**What you will do:** Each line from the one with "The width and" through the final line of the entries below must be printed exactly, and the pictures must not be.

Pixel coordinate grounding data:
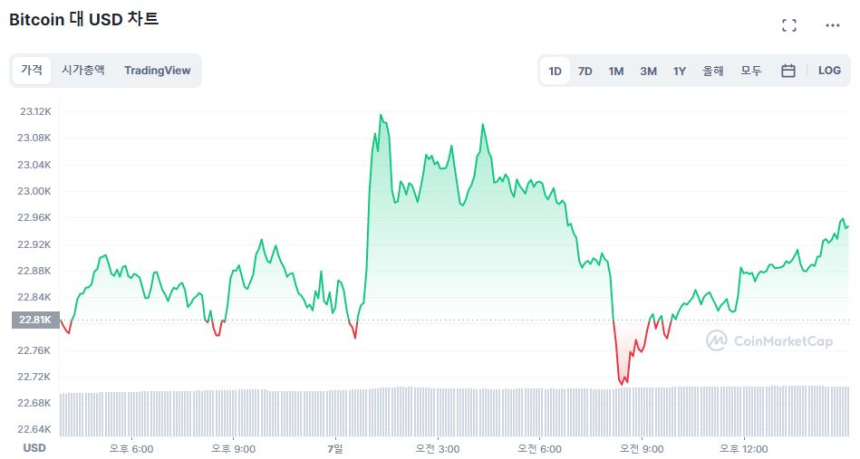Screen dimensions: 860x459
Task: Select the 1D time range
Action: tap(555, 71)
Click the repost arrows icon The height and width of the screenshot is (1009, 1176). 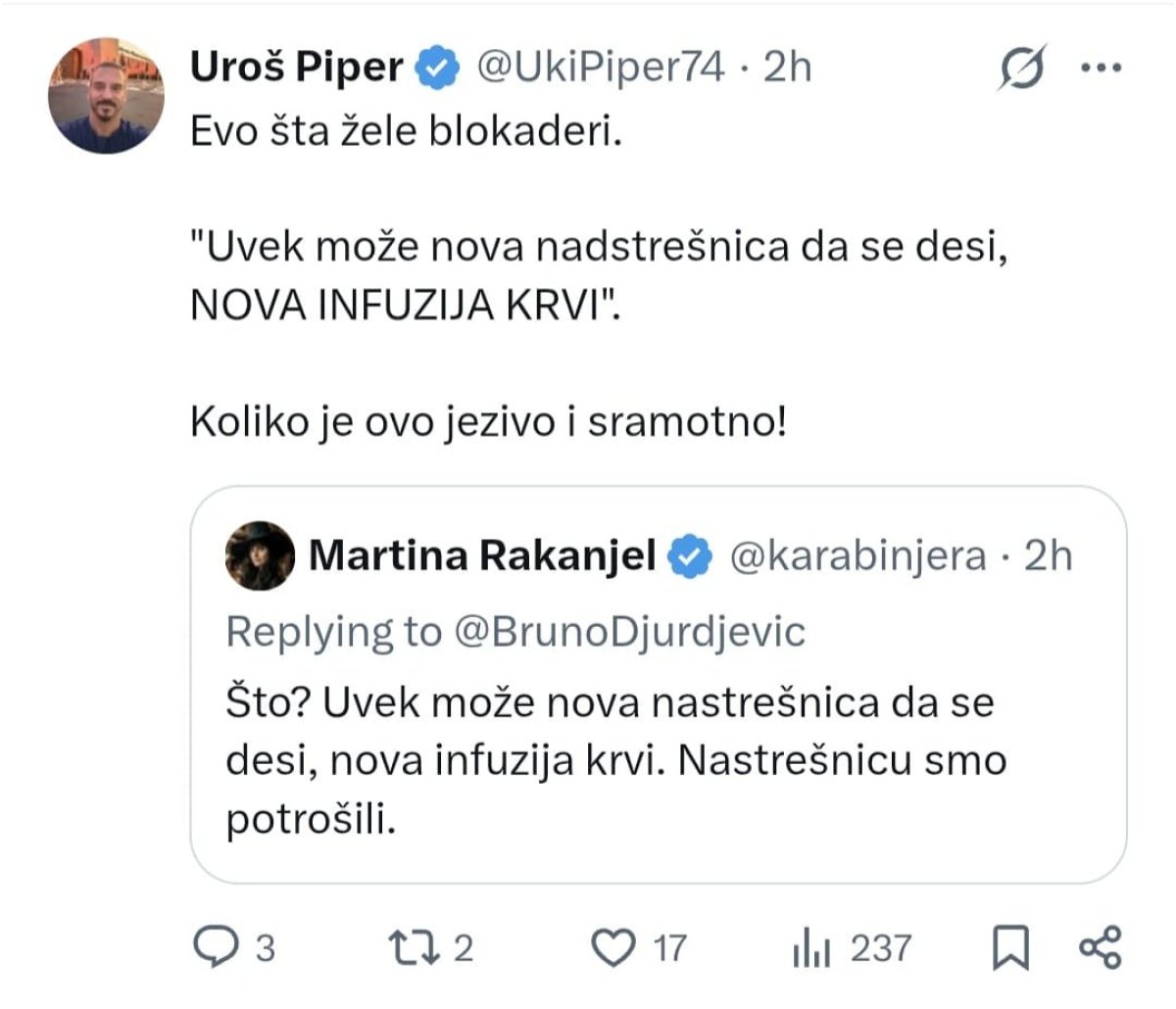pyautogui.click(x=410, y=947)
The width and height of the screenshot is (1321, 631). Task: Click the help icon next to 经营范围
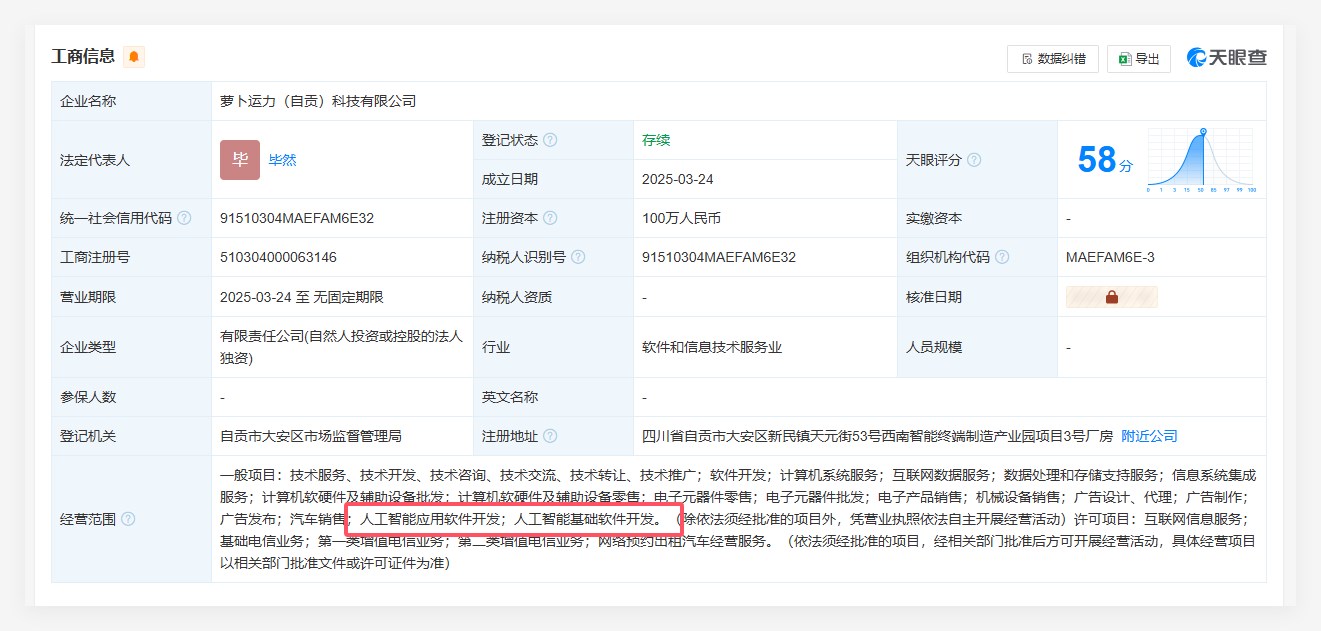coord(128,519)
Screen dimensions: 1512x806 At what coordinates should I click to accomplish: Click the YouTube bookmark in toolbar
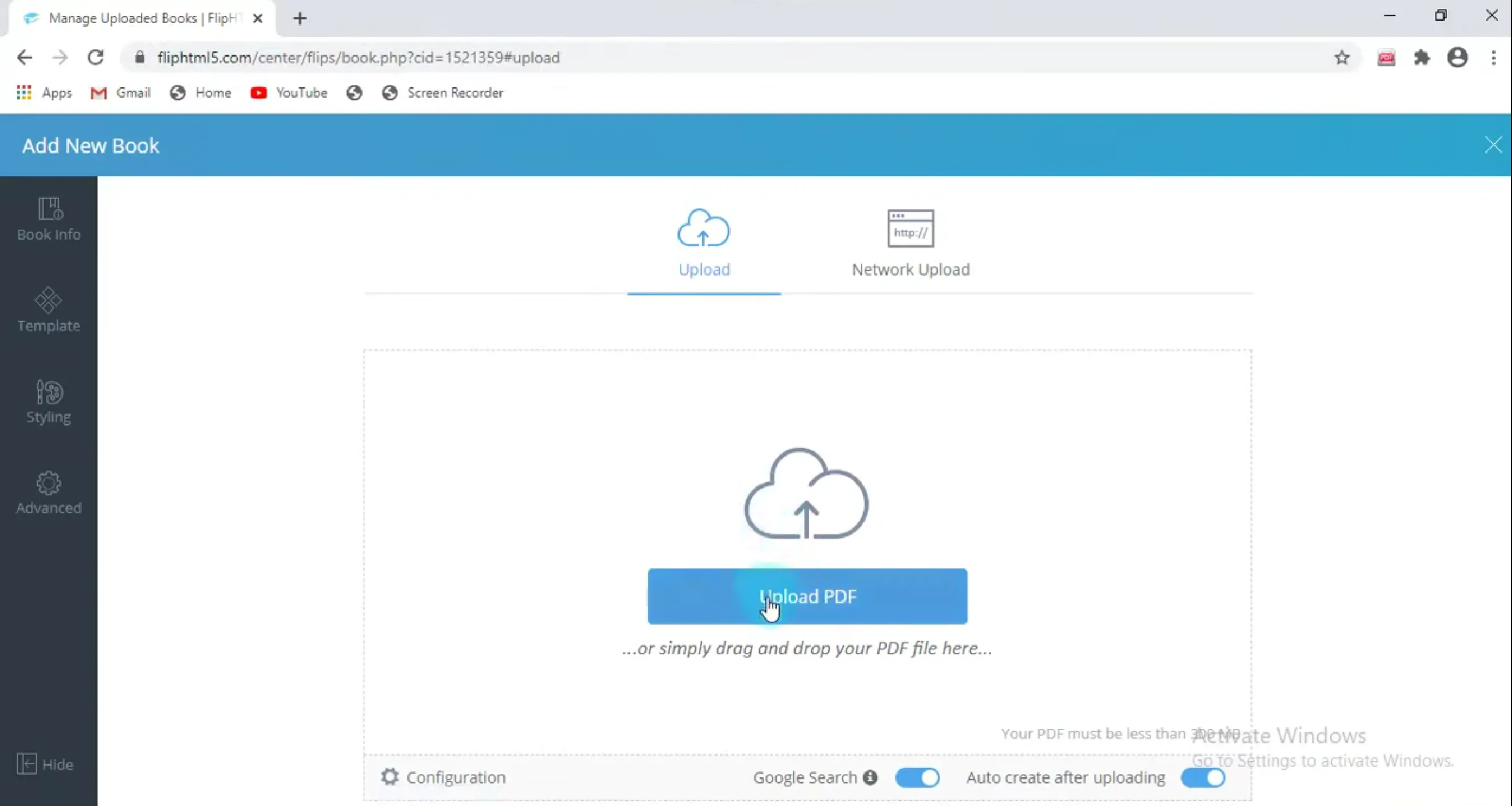point(289,92)
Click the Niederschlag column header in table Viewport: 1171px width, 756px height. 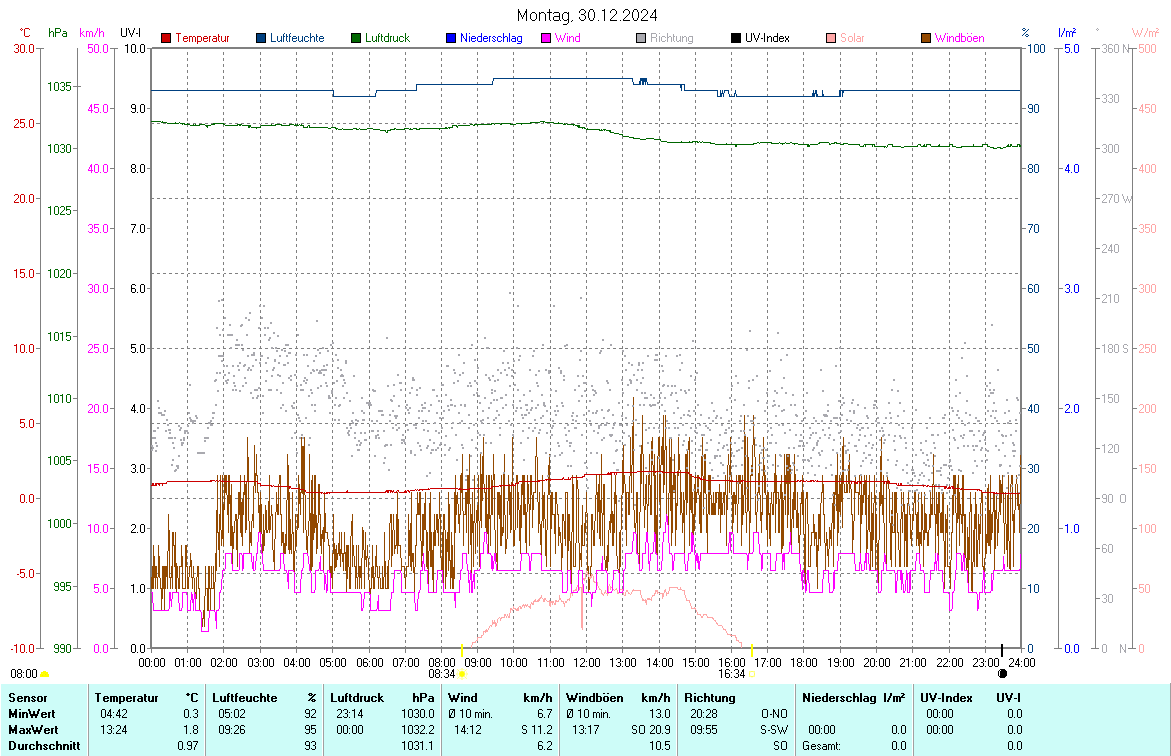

**Task result:**
The width and height of the screenshot is (1321, 631). Task: Click the help icon next to 经营范围
coord(128,519)
Screen dimensions: 1512x806 At what coordinates should I click to accomplish: Click the YouTube bookmark in toolbar
point(289,92)
Click the Niederschlag column header in table Viewport: 1171px width, 756px height. 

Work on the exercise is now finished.